Beberapa waktu lalu saya bersama pasangan saya menyambangi salah satu kedai kopi yang sedang hits di bilangan Blok M. Dimulai ketika saya membaca salah satu cerita pendek yang dikemas dalam novel karya Dewi “Dee” Lestari yang berjudul Filosofi Kopi yang kemudian difilmkan dan dibuat kafenya.
Sebenarnya ketika saya membaca novel tersebut pada tahun 2013 di sebuah pelataran rumah teman saya, saya hanyut terbawa ke dalam cerita bagaimana nikmatnya sebuah kopi. Tadinya saya hanya memandang sebelah mata sebuah kopi atau minuman dari kopi, tapi saya akhirnya sadar bahwa kopi bukanlah sekedar minuman, tetapi juga seni. Seni tersebut dimulai ketika memilih benih, memilih dataran untuk ditanami kopi, lalu kopi itu tumbuh dan berbuah yang kemudian dipetik dan dipilah oleh para ahli kopi. Proses yang begitu panjang tidak berakhir di situ saja, masih ada proses penyimpanan, roasting (sangrai atau pemanggangan), grinding (penggilingan) hingga berbagai teknik penyeduhan seperti, aeropress, tubruk, v60, sypho, chemex, mokapot dan lain-lain.
Atas dasar ketertarikan saya perihal kopi dan novel Dee saya mencicipi segelas kopi yang benama Tiwus di café Filosofi Kopi, sebuah kopi yang memiliki makna, “Walau tak ada yang sempurna, hidup ini indah begini adanya”. Untuk mendapatkan rasa yang sebenarnya saya memesan kopi Tiwus dengan metode manual brewing (seduh tubruk), karena menurut saya kopi tubruk adalah kopi yang paling jujur dan apa adanya dari segi rasa.
Saya sendiri adalah penilai kopi amatiran, tapi saya cukup dibuat jatuh cinta dengan rasa yang didapat dari kopi Tiwus ini.
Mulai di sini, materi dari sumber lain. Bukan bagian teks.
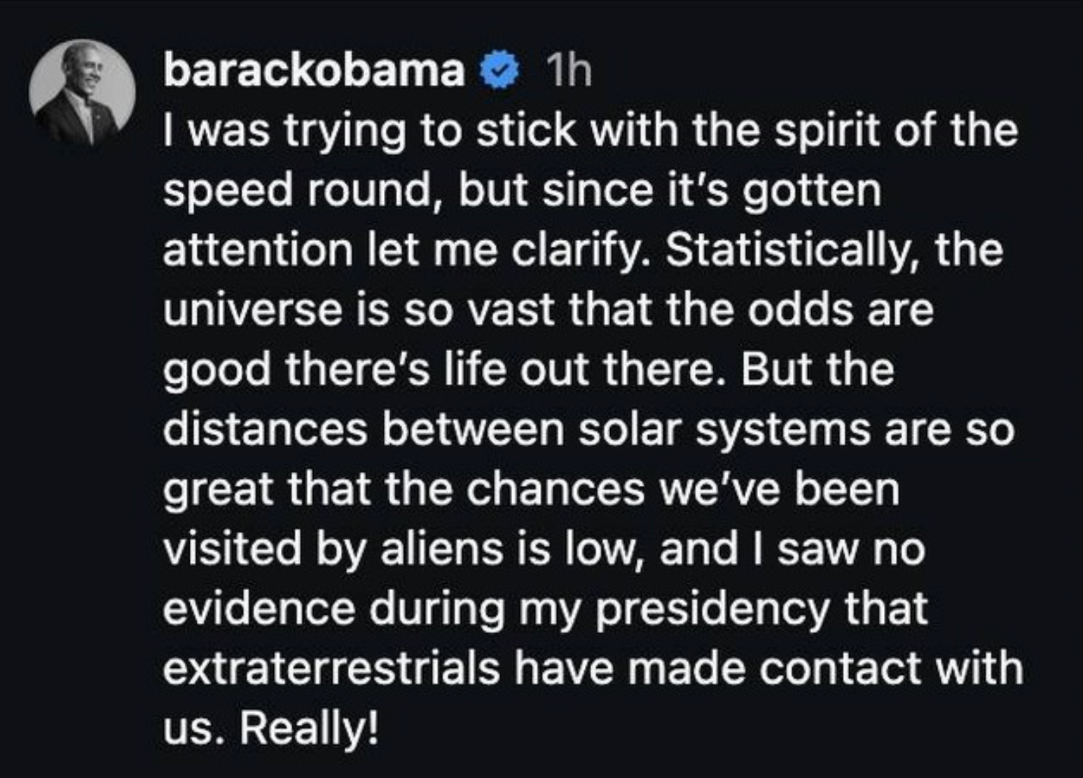Click the barackobama username link
This screenshot has height=778, width=1083.
click(314, 71)
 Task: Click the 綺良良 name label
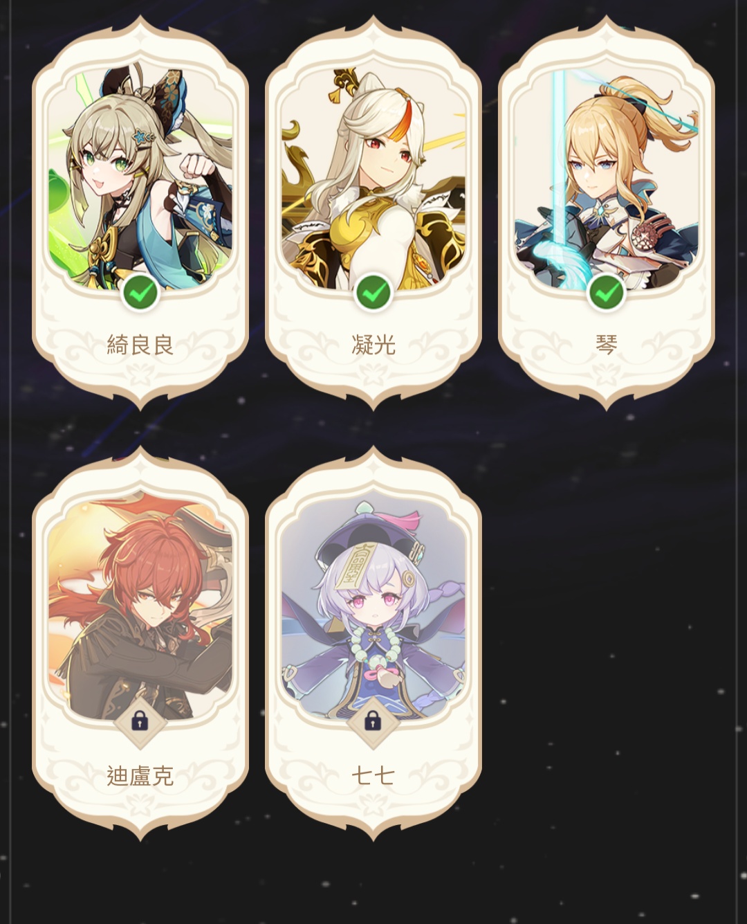tap(140, 345)
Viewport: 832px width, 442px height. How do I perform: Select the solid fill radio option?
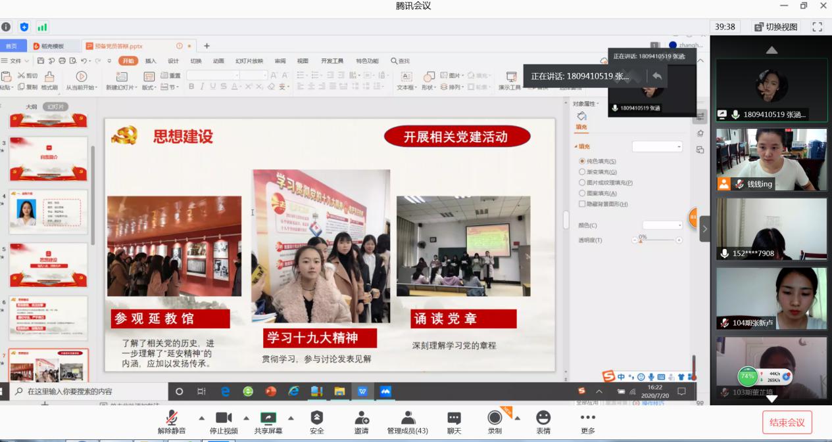(582, 161)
Terdapat rasa pahit yang ringan dan sedikit fruity cocok untuk harian dan teman ngobrol ringan, atau mungkin saya sedikit terbawa hype cerita yang yang ada di novel tersebut hahaha. Sebenarnya sih awalnya saya berniat memesan Perfecto terlebih dahulu, tetapi sayang barista tidak mengijinkan Perfecto untuk diseduh tubruk, Perfecto bisa dinikmati hanya jika diproses melalui mesin espresso. Jujur saya masih agak takut minum espresso shot karena takut perut dan jantung saya gak kuat, tapi di sisi lain saya sadar bahwa espresso adalah “sari kopi” yang bisa membuat kita merasakan apakah kopi itu enak atau tidak.
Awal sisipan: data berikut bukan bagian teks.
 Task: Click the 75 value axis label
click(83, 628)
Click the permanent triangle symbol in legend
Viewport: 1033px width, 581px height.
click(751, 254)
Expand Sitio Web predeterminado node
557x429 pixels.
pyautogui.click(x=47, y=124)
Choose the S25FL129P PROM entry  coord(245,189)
Pasangan saya sendiri hanya memesan green tea karena lambungnya sudah tidak kuat dirusak kopi-kopi instan jaman sekarang, setelah selesai saya mengantarkan pasangan saya ke daerah grogol, tapi begitu sampai disana saya melihat hp saya banyak miscall dari dua orang teman saya yaitu Rai ( salah satu kru Clueyourun) dan Lovie Gustian, ternyata Omlop (biasa anak-anak Clueyourun manggil Lovie) mampir ke Jakarta sekembalinya melihat lahan kopi di tanah kelahiranya Bengkulu.
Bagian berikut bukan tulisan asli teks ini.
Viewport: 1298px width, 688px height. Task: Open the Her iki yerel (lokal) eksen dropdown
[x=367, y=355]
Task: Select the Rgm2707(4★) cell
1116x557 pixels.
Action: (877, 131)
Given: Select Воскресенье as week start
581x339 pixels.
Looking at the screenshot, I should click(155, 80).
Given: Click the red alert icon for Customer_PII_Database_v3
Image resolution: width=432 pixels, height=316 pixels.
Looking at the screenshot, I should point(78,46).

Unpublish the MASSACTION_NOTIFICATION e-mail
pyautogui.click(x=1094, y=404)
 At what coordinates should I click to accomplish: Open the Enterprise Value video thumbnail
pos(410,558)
Saya kembali menghubungi kedua teman saya tersebut dan ternyata Omlop sudah sampai di café Filosofi Kopi dan Rai sudah sampai di daerah Tomang, alhasil saya dan pasangan saya kembali lagi ke kedai tersebut. Saya dan Rai datang bersamaan, di sana sudah ada Omlop dengan 1 cangkir kosong dan 1 cangkir berisi seperti es krim, ternyata dia memesan Double Espresso Perfecto dan Affogato Orgasm, diawali dengan Perfecto dan ditambah Affogato, saya sempat menyoba Affogatonya Omlop, rasanya lumayan pahit dan manis bersamaan cukup menyenangkan, next time jika saya kembali kesini saya akan mencobanya.
Saya sendiri akhirnya memesan kembali kopi, pilihan saya kali ini adalah Lestari diseduh tubruk. Begitupula Rai juga memesan Lestari tubruk, sedangkan pasangan saya memesan cemilan kentang dan air putih. Lestari sendiri agak sedikit pahit dibandingkan Tiwus tetapi lebih fruity.

Menikmati kopi sembari ngobrol bersama teman memang sangat nikmat. Suasana café yang ciamik, rasa kopi yang nikmat, oleh-oleh khas Bengkulu berupa kue dan kopi, dan teman baik adalah perpaduan sempurna malam itu, sayang tak lama café ini tutup dikarenakan sudah larut malam, kamipun pindah ngobrol di salah satu gerai 24 jam hingga jam 2 pagi, dan harus berpisah karena Omlop kembali ke bandara untuk mengejar pesawat ke Kaltim, sedangkan saya, Rai dan pasangan saya harus berangkat kerja pukul 05.30.